「『新しい夜明け』に備えるマネジメント体制の変革」 最終回
われわれが現在取り組むべき課題は「ミドルアップダウンマネジ
メントへの変革」と記してきました。
では、具体的にどのように取り組んでいけばいいのか。
マネジメントスタイル変革の必要性と心構えは十分に認識された
という前提で
1.まずミドルが全社の方針(目標と施策)をトップ、あるいは
上位者とのコミュニケーションの元十分に理解する
2.その達成のためにミドルが自部門と自分の役割を明確にする。
3.自部門の役割を果たすために、その内容、意義、各人の役割
を十分なコミュニケーションの元に自部門の構成員に説明し
議論する
4.反対や質問に関しては歓迎し、押さえつけるのではなく共に
考える
5.進捗をチェックし、困難に直面している部下にアドバイスし、
鼓舞し、必要であればトップにサポートを求める
というステップで取り組みます。
「その方法ならすでにやっている」とおっしゃる企業の方も多いと
思います。

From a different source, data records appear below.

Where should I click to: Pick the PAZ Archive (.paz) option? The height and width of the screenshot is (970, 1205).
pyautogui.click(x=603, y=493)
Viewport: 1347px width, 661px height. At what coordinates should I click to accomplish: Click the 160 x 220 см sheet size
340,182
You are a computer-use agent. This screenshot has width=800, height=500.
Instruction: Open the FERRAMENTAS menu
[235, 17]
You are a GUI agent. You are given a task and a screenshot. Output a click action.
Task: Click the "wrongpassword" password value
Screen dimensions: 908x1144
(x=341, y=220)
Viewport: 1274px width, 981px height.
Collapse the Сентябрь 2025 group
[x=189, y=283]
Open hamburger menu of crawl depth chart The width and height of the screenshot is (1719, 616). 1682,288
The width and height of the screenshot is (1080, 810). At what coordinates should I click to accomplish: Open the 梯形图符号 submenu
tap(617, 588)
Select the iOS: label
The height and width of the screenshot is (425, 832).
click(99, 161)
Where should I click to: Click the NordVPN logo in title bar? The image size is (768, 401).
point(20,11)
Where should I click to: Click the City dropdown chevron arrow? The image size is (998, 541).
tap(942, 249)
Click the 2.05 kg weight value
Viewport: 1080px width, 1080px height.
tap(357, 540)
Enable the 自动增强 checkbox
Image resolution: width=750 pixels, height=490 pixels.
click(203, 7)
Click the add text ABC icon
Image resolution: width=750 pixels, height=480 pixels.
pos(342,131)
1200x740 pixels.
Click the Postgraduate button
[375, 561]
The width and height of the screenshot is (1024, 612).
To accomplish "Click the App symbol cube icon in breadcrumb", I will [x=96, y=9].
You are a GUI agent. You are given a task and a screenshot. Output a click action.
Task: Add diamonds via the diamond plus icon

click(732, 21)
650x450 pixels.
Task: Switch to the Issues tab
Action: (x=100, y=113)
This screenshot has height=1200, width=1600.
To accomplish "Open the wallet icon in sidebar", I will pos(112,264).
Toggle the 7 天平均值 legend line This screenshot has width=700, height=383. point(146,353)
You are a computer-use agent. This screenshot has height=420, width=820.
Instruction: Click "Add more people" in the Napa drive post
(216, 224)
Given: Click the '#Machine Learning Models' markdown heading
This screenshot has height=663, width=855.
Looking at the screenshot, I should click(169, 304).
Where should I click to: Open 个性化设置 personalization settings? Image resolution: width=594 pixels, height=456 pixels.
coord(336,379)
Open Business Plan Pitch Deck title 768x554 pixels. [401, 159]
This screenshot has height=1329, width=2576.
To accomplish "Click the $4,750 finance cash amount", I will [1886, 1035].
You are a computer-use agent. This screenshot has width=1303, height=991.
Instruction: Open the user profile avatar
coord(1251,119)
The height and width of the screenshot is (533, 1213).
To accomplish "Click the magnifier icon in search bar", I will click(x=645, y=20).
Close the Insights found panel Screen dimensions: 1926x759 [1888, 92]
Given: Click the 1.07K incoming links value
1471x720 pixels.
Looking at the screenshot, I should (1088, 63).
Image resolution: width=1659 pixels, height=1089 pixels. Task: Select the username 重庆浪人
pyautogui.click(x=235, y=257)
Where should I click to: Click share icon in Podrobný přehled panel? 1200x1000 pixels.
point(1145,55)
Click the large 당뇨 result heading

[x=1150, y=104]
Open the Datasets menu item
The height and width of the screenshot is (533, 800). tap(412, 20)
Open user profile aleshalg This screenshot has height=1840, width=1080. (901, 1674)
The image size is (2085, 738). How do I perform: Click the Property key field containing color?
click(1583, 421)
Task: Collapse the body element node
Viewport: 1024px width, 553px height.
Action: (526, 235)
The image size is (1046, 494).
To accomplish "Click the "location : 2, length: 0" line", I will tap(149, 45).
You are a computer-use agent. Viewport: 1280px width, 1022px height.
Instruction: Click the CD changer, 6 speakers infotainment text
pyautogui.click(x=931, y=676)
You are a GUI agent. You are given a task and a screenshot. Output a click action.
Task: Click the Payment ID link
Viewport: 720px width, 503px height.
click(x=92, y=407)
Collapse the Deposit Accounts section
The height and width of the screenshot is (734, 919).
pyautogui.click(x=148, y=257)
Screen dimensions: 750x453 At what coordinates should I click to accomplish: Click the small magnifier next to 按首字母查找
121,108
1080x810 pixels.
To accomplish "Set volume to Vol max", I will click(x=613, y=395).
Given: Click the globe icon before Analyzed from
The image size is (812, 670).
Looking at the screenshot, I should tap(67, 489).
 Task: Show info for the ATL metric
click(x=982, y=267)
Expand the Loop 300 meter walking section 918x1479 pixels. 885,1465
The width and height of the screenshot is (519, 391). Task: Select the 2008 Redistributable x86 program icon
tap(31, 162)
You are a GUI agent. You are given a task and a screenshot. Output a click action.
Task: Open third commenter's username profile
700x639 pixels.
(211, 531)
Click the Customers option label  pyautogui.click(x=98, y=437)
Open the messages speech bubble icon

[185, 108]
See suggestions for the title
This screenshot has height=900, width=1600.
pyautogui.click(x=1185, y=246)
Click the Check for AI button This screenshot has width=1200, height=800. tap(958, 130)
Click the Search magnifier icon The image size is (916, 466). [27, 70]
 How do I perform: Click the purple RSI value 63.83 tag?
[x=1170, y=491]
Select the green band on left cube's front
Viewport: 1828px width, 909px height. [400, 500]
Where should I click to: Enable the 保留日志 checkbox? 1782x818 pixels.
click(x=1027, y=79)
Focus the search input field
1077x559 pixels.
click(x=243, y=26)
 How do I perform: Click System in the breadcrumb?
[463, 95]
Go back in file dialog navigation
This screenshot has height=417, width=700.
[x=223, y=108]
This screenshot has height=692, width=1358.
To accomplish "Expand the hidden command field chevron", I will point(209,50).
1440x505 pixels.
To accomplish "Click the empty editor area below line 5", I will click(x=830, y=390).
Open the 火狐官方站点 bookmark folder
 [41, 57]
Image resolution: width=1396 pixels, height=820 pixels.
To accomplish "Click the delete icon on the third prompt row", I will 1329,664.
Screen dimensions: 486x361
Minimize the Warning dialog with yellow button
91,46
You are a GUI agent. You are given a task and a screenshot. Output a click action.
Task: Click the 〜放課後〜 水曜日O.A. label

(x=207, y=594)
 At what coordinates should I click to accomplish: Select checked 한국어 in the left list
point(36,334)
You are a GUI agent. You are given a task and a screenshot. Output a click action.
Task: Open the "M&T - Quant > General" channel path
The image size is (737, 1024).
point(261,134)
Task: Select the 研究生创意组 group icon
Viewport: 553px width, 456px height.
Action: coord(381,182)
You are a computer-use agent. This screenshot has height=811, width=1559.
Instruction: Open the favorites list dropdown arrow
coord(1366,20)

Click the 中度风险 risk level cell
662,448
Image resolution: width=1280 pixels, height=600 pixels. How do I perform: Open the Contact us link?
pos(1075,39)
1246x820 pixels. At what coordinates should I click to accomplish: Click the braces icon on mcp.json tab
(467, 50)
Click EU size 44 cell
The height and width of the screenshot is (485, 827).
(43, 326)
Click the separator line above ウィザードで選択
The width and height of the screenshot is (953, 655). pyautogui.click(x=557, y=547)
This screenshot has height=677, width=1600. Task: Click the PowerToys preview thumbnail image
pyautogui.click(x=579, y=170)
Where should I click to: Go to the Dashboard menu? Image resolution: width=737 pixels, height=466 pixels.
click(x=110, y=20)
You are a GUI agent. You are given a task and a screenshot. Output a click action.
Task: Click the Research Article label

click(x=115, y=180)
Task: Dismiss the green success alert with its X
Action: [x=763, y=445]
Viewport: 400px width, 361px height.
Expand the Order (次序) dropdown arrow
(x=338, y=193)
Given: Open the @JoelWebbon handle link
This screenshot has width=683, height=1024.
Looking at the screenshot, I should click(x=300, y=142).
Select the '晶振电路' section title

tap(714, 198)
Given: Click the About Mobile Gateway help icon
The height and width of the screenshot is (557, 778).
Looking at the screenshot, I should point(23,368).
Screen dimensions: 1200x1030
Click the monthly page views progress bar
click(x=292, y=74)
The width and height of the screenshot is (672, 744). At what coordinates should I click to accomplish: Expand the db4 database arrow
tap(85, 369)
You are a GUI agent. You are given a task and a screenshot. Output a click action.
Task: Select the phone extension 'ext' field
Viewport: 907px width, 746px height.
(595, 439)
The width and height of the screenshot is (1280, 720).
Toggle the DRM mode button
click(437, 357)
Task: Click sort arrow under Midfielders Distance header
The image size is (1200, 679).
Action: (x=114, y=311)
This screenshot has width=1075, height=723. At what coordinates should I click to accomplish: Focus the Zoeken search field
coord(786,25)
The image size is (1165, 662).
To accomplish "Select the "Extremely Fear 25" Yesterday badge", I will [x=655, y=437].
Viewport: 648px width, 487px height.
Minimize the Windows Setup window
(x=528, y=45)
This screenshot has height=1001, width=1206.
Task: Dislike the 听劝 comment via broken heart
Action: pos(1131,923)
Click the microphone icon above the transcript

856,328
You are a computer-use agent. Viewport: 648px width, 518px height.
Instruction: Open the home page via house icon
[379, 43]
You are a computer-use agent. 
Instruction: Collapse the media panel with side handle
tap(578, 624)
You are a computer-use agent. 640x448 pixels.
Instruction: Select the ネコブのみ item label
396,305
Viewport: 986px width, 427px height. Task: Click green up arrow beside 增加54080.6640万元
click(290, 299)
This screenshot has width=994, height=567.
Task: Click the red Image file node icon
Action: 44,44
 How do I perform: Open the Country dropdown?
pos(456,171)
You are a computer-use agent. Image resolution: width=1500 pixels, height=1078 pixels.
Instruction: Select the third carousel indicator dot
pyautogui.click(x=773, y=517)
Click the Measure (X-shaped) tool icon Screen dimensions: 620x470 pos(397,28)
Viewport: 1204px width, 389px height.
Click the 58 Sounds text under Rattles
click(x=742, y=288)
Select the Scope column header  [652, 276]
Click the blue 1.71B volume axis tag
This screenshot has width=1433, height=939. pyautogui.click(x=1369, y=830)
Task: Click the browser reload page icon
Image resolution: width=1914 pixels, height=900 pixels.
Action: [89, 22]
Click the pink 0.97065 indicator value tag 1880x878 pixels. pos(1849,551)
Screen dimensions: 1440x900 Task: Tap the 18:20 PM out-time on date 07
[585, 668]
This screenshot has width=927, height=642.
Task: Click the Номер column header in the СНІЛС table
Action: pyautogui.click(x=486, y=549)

やり方そのものは特に目新しいものではありません。大
きく異なるのはミドルを中心にした「目的意識と心構え」です。
そして、「元に戻ろうとする力」が働く中で、できるまでやり続け
る力の源はやはりトップになります。
結局はトップが不屈の意思でマネジメントスタイルを変えていこ
うとすること。その熱き思いが成功の鍵ということになるのです。